Marius Brülhart is a Swiss economist and professor of economics at the University of Lausanne. He is the Editor-in-Chief of the Swiss Journal of Economics and Statistics.

== Career ==
Brülhart earned his undergraduate economics degree from the University of Fribourg in 1991, and his Ph.D. in economics from Trinity College Dublin in 1996. He subsequently worked as a junior professor at Trinity College Dublin, the University of Manchester and the University of Lausanne. In 2002, he was appointed as a full professor at the Faculty of Business and Economics (HEC Lausanne) of the University of Lausanne.

Brülhart is a Research Fellow of CEPR, a member of the editorial board of the Journal of Urban Economics and the Journal of Economic Geography. He has advised a number of policy-making organizations, including the World Bank, the European Commission, the OECD, and numerous Swiss government bodies. Between 2009 and 2021, he had chaired the scientific advisory council of the liberal think tank Avenir Suisse. During the COVID-19 pandemic, he was a member of the Swiss National Covid-19 Science Taskforce, whose economics group he chaired in 2021. In 2022, he took over as Editor-in-Chief of the Swiss Journal of Economics and Statistics.

== Research ==
Brülhart is an empirical economist with broad research interests. His Google Scholar h-index stands at 42. In his Ph.D. work, he contributed to the measurement of intra-industry trade (IIT), mainly by developing an index of marginal IIT that has become the standard measure of changes in two-way international trade.

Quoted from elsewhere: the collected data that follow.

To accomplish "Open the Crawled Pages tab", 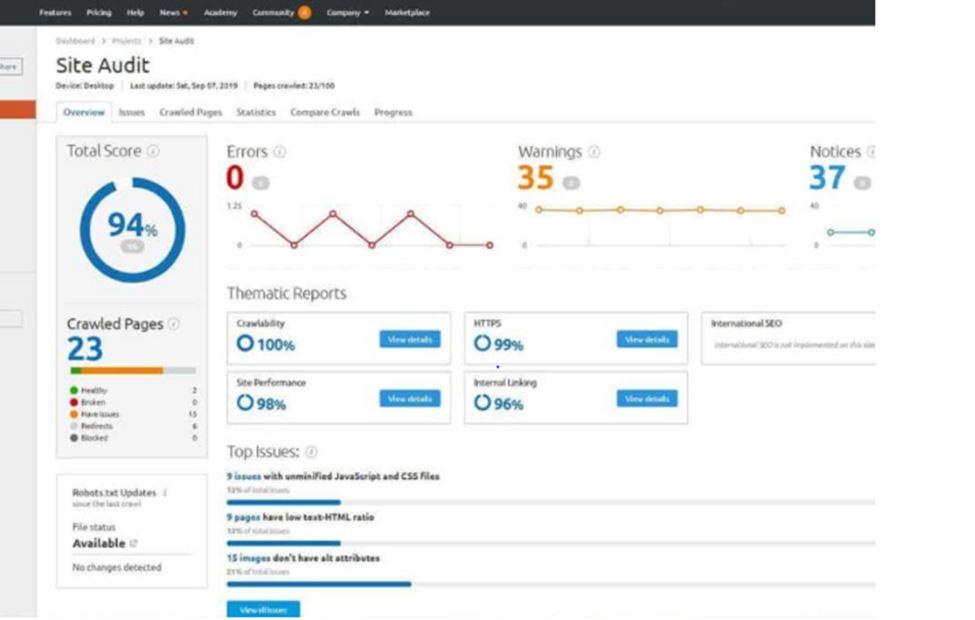I will pos(191,113).
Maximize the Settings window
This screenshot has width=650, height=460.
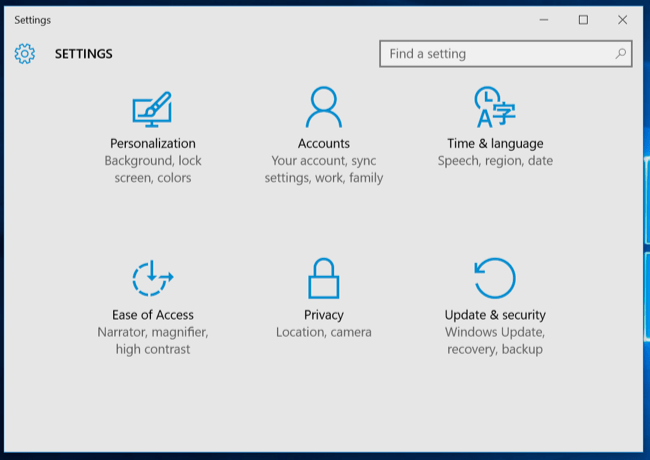583,20
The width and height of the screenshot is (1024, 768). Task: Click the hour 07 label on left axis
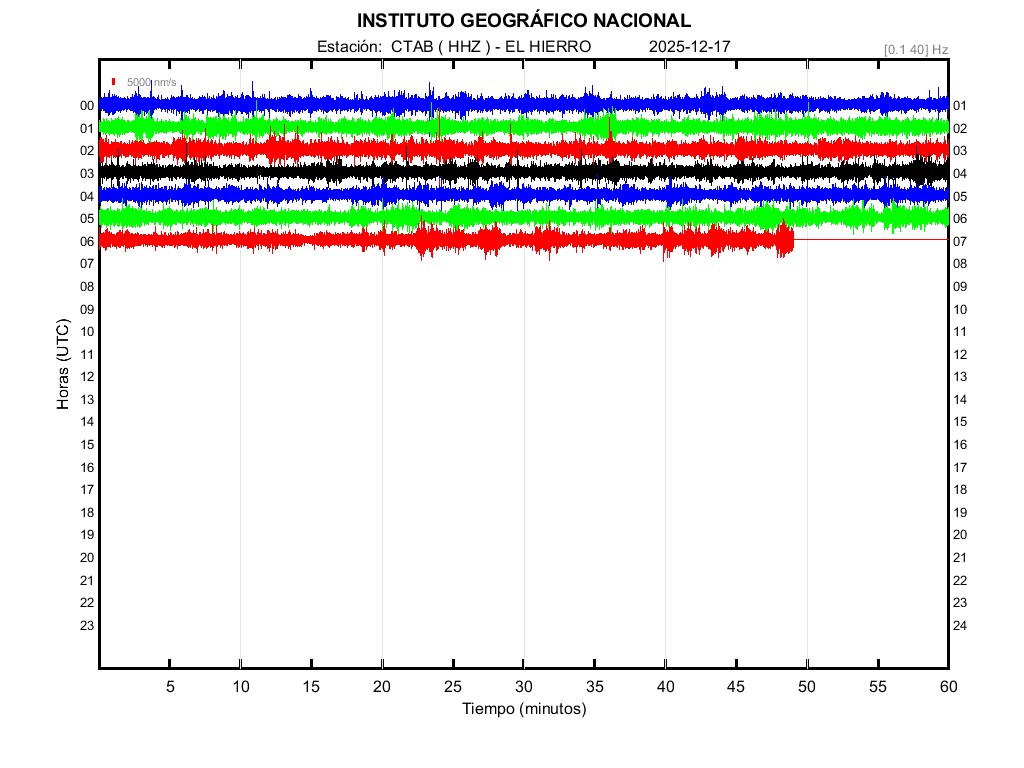click(87, 264)
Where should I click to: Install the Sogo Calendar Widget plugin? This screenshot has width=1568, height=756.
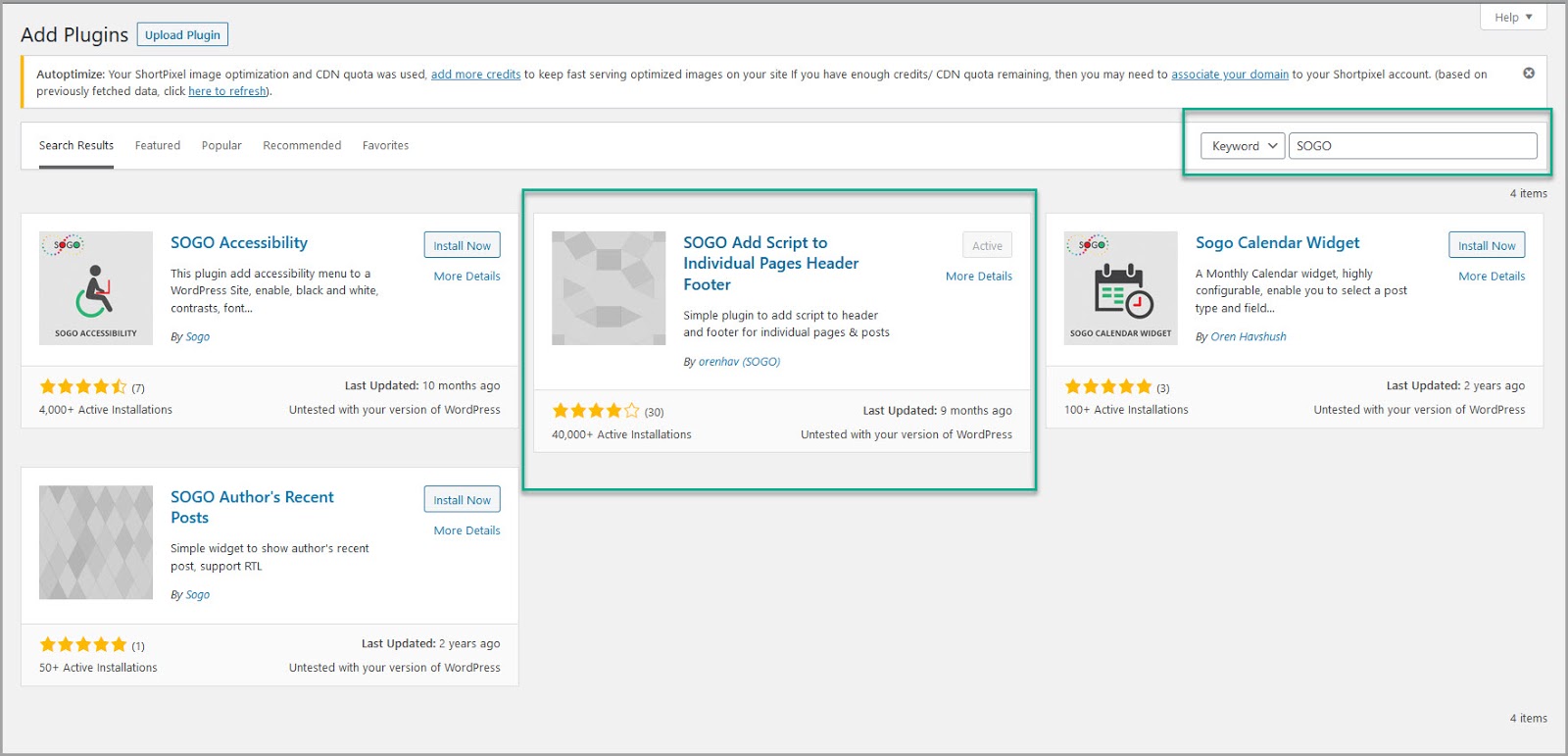click(x=1486, y=246)
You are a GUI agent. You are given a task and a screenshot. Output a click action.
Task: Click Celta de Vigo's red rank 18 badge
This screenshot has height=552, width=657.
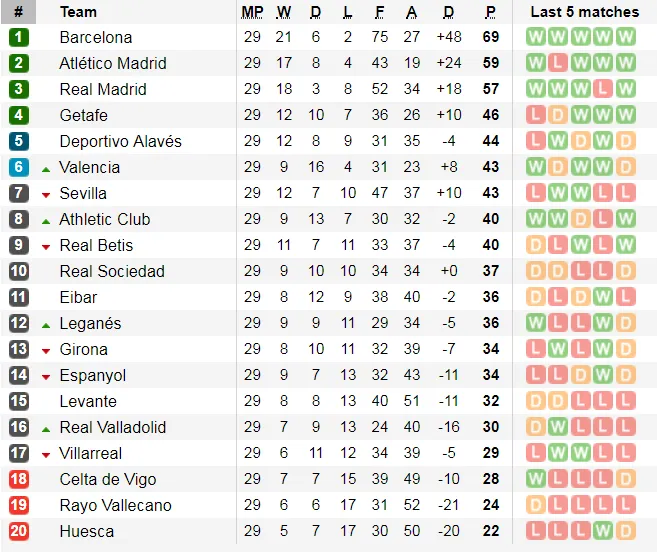pyautogui.click(x=18, y=479)
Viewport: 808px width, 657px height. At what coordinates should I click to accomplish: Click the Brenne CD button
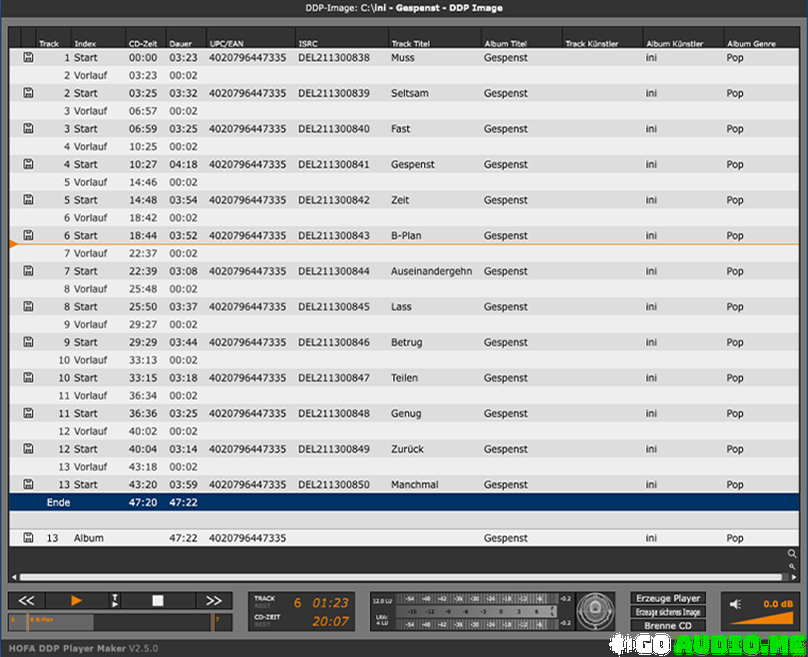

In the 2000s, he focused on topics in economic geography, including the measurement of industry-level spatial concentration, growth-effects of country-level agglomeration patterns, impacts of industrial agglomeration on local taxation, and local economic effects of trade liberalization.

More recently, Brülhart's research has shifted towards public finance, working on vertical tax externalities, on inheritance tax competition, wealth taxes, and local income taxation. During the COVID-19 pandemic, Brülhart and his coauthors pioneered the use helpline data as a real-time measure of population-level mental and social distress.